The energy efficiency of the proposed 40 Gb/s chip-to-chip (C2C) photonic link is estimated at 5.95 pJ/bit, assuming a 10% wall-plug efficiency for the external laser. This indicates that the proposed architecture has the credentials to lead to 63.3% reduction in energy compared to the 16.2 pJ/bit link energy efficiency of Intel QPI [56]. Figure 5 (a)–(h) show the eye diagrams of the signal at the 8 outputs of the AWGR coressponding to the 8 routing scenarios for all possible input-output port combination, indicating clear eye openings and successful routing at 40 Gb/s with ER values of 4.38 ± 0.31 dB and AM values of 2.3 ± 0.3 dB, respectively. The RM was electrically driven with a peak-to-peak voltage of 2.6 Vpp, while the applied reverse DC bias voltage was −2.5 V. The optical power of the CW signal injected at the RM input was 8 dBm, with the modulated data signal obtained at the RM output having an average optical power level of −6.3 dBm.

Fig. 5.
figure 5

Eye diagrams (a)–(h) after routing via the respective In#iOut#j I/O ports of the AWGR.

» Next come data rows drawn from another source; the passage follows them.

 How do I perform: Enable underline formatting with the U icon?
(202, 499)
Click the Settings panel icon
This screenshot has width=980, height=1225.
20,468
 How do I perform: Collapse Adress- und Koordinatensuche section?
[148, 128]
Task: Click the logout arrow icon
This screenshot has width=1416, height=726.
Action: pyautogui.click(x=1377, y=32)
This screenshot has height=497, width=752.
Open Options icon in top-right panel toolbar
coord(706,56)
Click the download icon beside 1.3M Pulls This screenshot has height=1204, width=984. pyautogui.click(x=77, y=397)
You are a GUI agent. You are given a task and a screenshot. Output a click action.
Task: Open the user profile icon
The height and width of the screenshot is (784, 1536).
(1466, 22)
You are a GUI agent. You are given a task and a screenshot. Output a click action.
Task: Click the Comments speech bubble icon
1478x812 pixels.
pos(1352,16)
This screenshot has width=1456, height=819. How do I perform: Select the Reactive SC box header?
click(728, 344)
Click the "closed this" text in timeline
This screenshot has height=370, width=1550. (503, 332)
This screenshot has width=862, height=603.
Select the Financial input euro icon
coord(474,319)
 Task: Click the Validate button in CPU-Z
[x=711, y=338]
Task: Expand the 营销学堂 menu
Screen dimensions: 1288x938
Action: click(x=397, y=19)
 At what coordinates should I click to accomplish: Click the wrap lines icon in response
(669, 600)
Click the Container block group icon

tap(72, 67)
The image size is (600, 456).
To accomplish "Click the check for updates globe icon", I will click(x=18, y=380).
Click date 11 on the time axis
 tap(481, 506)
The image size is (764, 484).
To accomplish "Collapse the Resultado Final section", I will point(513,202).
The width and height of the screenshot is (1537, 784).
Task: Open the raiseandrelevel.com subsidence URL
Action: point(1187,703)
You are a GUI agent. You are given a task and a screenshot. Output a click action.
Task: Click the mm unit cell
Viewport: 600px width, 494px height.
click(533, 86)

Going a step further, the proposed optically-enabled MSBs can be beneficially employed in rack-scale disaggregated systems when equipped with an additional transceiver lane for dealing with the off-board traffic and are combined with the recently demonstrated Hipoλaos high-port switch architecture [34]. Recently in [66], it was shown that rack-scale disaggregation among a 256-node system can be successfully accomplished for a variety of communication patterns with an ultra-low mean latency value of <335 nsec for 10 Gb/s data rates. The disaggregated architecture are expected to improve drastically when scaling Hipoλaos data-rates to 40 Gb/s, making this compatible with the 40 Gb/s silicon photonic transmitter reported in this paper.

4 Conclusion

We reviewed the pNoC-enabled manycore architectures proposed over the last decade. After analyzing the co-integration aspects as the main limitation for the realization of pNoC-based computing, we have defined a new role for photonics in the landscape of computing related to off-die communication. We discussed how optics can yield single-hop low-latency multisocket boards for even more than 4 interconnected sockets, demonstrating experimental results for 40 Gb/s C2C interconnection in a 8-node setup via integrated photonic transmitter and routing circuits. Combining 8-socket optical boards with a Hipoλaos optical packet switch shown in [34], photonics can yield a powerful 256-node compute disaggregated system with latency below the sub-μs threshold considered for memory disaggregation environments.